In reality, the “cold war” never stopped. The frenetic course of the arms race, destabilisation of the “near abroad”, and organised chaos in the “green belt” along the southern flank of Russia are the three fronts opened by Washington’s strategists since the 2000’s in order to revive the East-West confrontation. This hegemonic enterprise is a long-term endeavour that extends the containment strategy advocated by George Kennan since 1947. This ongoing confrontation justifies the military effort that President Eisenhower even had no notions of ​​when he alerted the American public at the end of his term to the dangers of the “military-industrial complex”. Clinging to their dream of global hegemony, the US today compensates for the decline of their economy and the collapse of their model of society with all-out activism. Leaning on the Russo-Chinese and Russian-Iranian alliance, the victorious resistance of Syria has just taught a lesson to the warmongers of Washington.

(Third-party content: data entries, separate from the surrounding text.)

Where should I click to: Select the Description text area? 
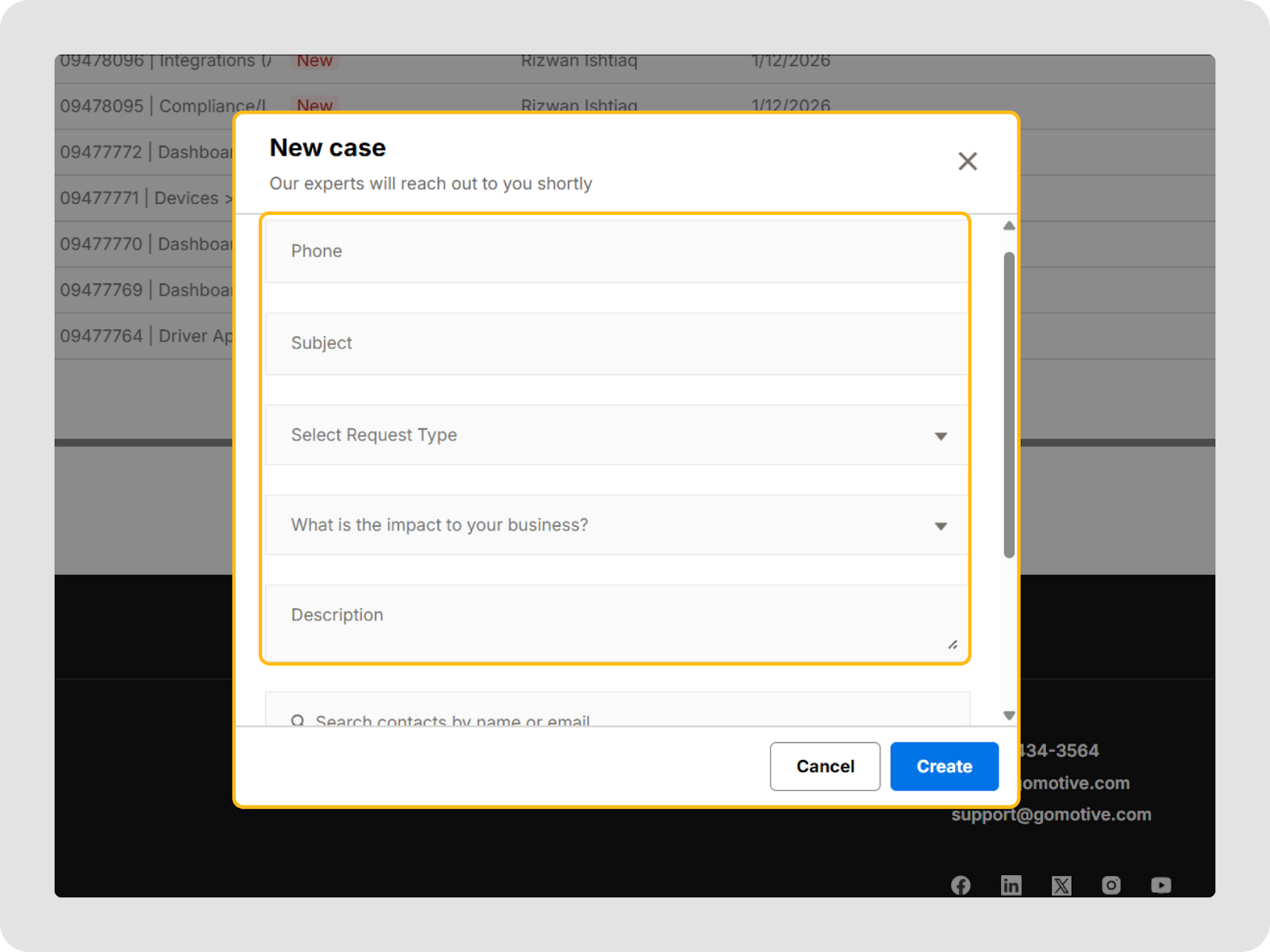pyautogui.click(x=616, y=623)
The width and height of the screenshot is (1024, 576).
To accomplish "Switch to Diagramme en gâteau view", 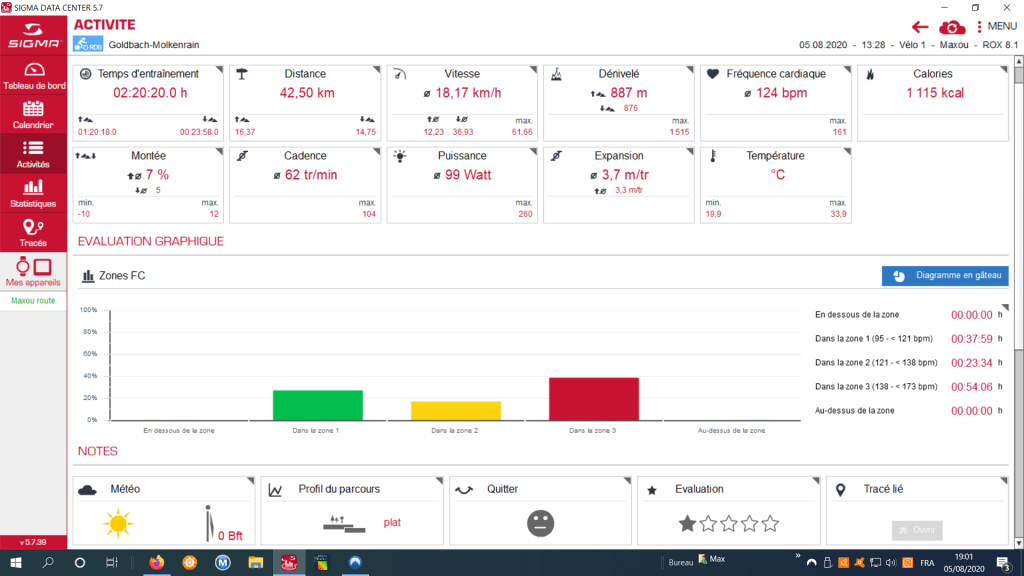I will coord(945,276).
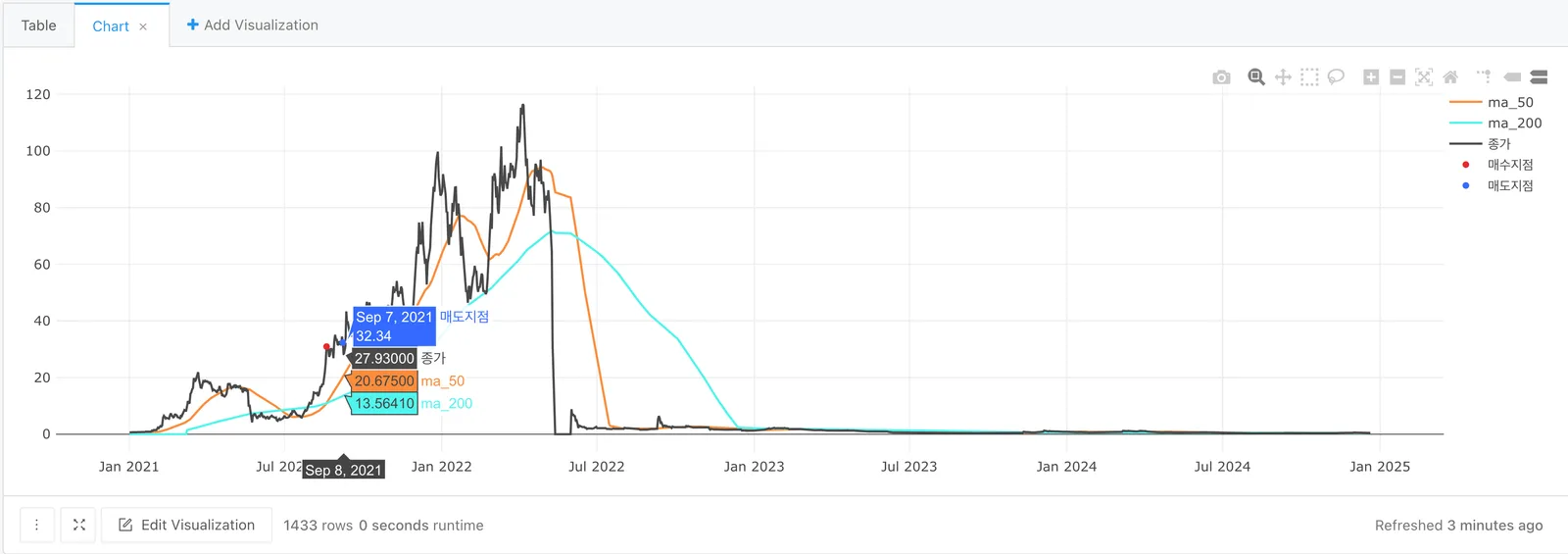The image size is (1568, 554).
Task: Select the Zoom tool in chart modebar
Action: 1256,77
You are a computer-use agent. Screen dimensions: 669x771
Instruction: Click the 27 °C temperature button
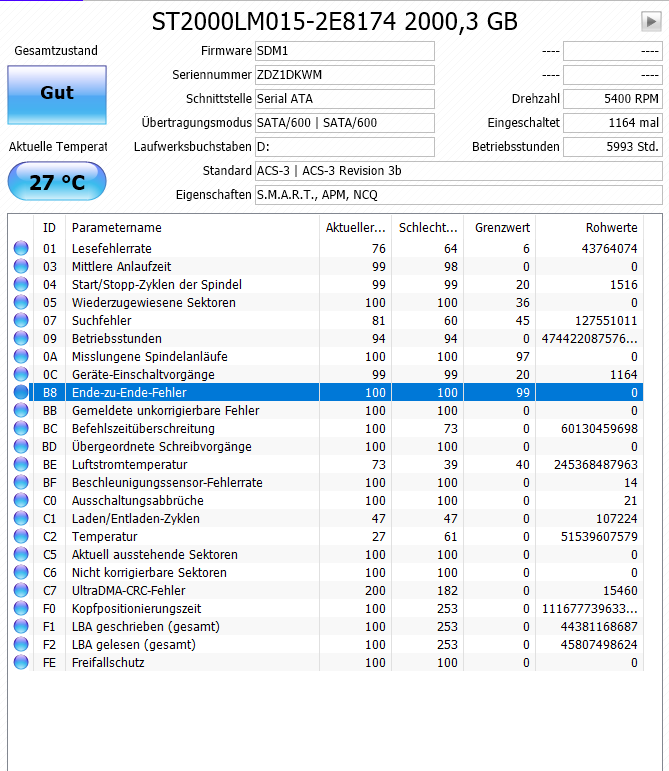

The US boasts about winning the first cold war. That they will also win the second one is less probable. Like the previous one, they launched it in order to impose on the rest of the world the liberal model – or so-called – that has guaranteed for them since 1945 privileged access to raw materials and world markets. But the economic success of China and the political renaissance of Russia are monumental paving stones thrown into the pond of this ending hegemony. And the litanies of “democracy” and “human rights” will eventually tire all those who see the use made of it by “Doctor Strangelove” of Washington.